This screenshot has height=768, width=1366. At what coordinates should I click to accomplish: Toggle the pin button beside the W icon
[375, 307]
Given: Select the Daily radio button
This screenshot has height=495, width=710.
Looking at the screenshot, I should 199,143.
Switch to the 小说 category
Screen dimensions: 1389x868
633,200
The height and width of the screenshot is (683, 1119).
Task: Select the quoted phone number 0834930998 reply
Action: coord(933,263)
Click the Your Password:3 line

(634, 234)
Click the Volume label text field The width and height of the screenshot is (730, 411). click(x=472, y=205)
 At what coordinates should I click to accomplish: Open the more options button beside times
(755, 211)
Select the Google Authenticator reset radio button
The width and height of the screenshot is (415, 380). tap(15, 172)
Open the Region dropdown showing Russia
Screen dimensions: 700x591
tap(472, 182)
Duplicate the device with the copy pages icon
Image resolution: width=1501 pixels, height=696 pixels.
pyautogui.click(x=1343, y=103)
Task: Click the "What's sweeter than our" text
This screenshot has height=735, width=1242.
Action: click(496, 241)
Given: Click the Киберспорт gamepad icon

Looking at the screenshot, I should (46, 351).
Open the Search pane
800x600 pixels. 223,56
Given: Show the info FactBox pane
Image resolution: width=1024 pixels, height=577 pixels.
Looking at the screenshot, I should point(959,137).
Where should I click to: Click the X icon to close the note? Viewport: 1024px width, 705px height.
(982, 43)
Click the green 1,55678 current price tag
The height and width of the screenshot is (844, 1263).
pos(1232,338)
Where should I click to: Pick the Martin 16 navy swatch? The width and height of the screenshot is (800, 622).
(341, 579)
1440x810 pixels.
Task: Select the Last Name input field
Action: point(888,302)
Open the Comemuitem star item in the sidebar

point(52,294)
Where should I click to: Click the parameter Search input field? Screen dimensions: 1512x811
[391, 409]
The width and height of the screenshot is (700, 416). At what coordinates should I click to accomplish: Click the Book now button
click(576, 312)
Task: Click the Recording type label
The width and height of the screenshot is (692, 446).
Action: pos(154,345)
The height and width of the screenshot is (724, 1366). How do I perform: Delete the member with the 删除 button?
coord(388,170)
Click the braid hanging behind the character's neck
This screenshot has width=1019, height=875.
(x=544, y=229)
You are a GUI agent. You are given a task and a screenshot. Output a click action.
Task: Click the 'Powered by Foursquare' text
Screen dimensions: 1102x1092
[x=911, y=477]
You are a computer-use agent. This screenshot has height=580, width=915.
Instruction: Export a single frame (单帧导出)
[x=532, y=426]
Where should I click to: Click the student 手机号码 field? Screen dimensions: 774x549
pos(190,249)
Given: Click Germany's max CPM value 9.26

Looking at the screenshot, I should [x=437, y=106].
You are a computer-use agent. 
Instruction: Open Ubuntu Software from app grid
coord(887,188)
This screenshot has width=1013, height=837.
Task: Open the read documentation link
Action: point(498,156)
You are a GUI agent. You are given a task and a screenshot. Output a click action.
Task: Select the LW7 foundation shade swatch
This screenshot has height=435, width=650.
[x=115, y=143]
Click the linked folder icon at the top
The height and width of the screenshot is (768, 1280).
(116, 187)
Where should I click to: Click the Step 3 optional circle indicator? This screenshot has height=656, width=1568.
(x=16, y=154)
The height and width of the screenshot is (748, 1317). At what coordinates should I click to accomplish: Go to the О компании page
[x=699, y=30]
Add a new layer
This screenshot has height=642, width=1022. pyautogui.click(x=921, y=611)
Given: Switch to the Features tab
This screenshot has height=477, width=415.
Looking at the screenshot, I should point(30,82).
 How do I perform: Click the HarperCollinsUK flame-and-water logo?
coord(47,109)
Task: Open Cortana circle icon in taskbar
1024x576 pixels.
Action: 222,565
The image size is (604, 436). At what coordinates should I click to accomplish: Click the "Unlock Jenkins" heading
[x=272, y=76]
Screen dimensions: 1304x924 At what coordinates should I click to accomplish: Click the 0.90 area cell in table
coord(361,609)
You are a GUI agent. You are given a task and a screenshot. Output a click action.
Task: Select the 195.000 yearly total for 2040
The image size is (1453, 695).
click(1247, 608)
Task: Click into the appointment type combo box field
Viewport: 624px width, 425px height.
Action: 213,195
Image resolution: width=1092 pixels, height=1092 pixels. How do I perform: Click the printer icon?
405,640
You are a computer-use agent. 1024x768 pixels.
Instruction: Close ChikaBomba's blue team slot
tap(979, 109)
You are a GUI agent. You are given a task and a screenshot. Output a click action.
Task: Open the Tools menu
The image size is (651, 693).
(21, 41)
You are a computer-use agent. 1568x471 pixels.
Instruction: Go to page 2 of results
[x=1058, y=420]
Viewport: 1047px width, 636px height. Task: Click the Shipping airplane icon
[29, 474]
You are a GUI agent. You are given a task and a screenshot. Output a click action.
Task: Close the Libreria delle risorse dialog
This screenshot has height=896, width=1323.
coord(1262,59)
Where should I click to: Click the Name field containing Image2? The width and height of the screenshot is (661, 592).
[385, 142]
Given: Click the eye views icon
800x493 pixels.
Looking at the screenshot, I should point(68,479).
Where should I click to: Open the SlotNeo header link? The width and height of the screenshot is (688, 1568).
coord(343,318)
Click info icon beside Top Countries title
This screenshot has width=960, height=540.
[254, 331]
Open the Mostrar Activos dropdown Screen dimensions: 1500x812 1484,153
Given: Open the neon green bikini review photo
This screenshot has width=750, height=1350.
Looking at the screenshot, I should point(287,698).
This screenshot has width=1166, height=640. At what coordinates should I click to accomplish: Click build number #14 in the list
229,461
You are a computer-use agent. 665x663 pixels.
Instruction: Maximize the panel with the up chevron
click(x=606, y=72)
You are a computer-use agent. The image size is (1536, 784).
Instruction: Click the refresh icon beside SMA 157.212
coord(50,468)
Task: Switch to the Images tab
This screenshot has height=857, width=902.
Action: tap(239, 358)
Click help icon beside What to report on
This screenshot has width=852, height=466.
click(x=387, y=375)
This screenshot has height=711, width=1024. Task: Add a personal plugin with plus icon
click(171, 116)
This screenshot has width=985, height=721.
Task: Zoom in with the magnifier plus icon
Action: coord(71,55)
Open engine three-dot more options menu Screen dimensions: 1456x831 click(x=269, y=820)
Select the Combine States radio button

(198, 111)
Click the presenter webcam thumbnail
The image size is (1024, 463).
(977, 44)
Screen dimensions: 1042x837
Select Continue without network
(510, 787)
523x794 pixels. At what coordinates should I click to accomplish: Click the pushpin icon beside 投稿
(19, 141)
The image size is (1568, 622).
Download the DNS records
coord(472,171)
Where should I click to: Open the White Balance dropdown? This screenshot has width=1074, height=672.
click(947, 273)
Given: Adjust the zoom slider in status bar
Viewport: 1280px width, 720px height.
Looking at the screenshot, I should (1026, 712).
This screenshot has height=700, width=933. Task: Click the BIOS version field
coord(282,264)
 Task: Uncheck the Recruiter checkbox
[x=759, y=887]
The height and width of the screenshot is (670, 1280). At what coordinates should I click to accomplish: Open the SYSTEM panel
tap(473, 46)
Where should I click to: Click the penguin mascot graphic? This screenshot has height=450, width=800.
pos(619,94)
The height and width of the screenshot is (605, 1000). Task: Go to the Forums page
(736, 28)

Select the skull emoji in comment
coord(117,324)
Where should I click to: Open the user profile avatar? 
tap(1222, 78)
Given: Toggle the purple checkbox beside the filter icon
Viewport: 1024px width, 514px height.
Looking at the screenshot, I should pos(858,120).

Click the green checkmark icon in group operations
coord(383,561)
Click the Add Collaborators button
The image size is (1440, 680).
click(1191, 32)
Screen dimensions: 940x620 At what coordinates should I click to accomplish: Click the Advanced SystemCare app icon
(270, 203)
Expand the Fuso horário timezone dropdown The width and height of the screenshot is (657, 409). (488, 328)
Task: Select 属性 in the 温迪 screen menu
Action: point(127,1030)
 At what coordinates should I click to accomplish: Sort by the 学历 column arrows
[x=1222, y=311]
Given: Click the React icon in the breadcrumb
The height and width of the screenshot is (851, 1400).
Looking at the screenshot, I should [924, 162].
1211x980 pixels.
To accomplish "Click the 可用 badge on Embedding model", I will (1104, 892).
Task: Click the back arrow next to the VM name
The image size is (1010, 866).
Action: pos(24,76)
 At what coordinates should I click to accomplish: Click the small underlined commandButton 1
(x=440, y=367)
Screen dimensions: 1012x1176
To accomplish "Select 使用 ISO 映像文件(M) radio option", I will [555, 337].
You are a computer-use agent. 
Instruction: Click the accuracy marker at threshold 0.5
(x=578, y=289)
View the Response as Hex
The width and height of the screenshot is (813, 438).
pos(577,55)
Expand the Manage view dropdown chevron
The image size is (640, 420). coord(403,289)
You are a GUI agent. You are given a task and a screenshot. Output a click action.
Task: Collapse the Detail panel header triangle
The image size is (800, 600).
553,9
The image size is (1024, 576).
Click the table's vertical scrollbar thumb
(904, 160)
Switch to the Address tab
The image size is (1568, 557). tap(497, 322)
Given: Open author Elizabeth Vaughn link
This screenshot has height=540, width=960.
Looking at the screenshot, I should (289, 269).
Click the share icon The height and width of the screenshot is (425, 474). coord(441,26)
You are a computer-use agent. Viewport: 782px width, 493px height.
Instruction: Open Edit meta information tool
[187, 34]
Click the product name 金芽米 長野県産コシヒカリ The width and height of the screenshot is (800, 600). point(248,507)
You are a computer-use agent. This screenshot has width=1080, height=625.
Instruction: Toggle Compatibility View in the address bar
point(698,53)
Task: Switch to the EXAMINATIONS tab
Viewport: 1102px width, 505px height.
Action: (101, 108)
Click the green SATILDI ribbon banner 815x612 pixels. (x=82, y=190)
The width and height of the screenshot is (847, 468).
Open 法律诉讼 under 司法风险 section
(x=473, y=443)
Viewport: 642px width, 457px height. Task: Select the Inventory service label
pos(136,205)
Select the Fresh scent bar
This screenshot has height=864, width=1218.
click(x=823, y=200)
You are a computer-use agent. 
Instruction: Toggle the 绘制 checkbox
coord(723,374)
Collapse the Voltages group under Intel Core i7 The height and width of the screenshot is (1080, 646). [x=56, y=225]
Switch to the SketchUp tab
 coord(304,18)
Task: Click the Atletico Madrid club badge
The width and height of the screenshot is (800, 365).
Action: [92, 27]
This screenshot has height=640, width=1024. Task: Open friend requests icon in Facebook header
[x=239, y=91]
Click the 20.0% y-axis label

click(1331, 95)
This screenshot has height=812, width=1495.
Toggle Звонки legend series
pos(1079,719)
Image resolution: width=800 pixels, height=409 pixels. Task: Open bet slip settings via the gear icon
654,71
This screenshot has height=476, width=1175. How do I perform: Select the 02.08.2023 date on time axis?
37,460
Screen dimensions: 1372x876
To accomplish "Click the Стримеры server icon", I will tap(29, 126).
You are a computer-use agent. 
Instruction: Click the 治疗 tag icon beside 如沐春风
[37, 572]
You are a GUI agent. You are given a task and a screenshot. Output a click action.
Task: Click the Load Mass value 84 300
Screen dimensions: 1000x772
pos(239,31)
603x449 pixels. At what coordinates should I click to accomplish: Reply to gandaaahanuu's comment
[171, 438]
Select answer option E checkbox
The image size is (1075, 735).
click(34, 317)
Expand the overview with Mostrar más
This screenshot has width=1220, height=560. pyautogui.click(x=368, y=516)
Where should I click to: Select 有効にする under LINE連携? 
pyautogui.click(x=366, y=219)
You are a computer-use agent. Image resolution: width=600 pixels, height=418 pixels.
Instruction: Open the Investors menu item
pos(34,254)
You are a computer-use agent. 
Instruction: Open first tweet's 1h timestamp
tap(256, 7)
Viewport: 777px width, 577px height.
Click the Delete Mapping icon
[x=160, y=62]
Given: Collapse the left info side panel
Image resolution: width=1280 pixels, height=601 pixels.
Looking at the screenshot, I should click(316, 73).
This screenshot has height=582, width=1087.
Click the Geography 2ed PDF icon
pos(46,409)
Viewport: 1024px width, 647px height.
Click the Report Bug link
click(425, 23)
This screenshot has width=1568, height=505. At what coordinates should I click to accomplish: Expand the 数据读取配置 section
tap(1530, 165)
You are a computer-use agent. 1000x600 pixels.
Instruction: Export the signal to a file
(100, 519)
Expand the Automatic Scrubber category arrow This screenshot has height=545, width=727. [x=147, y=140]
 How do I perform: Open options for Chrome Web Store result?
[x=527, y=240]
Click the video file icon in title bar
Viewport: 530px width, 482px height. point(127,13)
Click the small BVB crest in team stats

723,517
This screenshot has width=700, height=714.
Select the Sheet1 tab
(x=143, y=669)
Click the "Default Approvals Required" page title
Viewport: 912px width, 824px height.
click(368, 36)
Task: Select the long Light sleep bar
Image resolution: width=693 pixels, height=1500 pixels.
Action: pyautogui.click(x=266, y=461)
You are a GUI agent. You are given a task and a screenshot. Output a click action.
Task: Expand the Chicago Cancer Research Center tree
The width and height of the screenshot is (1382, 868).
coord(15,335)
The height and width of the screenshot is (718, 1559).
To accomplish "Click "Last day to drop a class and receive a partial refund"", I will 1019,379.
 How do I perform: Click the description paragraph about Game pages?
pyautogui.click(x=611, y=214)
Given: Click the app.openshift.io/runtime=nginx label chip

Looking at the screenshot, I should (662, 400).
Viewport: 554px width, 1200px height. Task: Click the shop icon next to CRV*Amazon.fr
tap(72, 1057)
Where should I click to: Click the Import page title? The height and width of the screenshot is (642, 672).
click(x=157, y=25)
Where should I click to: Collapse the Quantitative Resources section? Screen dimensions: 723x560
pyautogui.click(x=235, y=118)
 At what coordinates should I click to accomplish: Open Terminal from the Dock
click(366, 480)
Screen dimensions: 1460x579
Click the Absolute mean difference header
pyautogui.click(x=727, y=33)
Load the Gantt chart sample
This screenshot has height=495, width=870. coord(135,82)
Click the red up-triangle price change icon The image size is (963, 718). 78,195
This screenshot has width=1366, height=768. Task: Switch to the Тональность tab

━━━━━━━━━━━━━━━━

▶ **Problem description**
Set down exactly the lines of the data above, beginning with the line that has "Click the small BVB crest in team stats" and ending with the line that has "The height and width of the screenshot is (718, 1559).", and no others.

▶ **Solution to this exercise**
Click the small BVB crest in team stats

723,517
This screenshot has width=700, height=714.
Select the Sheet1 tab
(x=143, y=669)
Click the "Default Approvals Required" page title
Viewport: 912px width, 824px height.
click(368, 36)
Task: Select the long Light sleep bar
Image resolution: width=693 pixels, height=1500 pixels.
Action: pyautogui.click(x=266, y=461)
You are a GUI agent. You are given a task and a screenshot. Output a click action.
Task: Expand the Chicago Cancer Research Center tree
The width and height of the screenshot is (1382, 868).
coord(15,335)
The height and width of the screenshot is (718, 1559).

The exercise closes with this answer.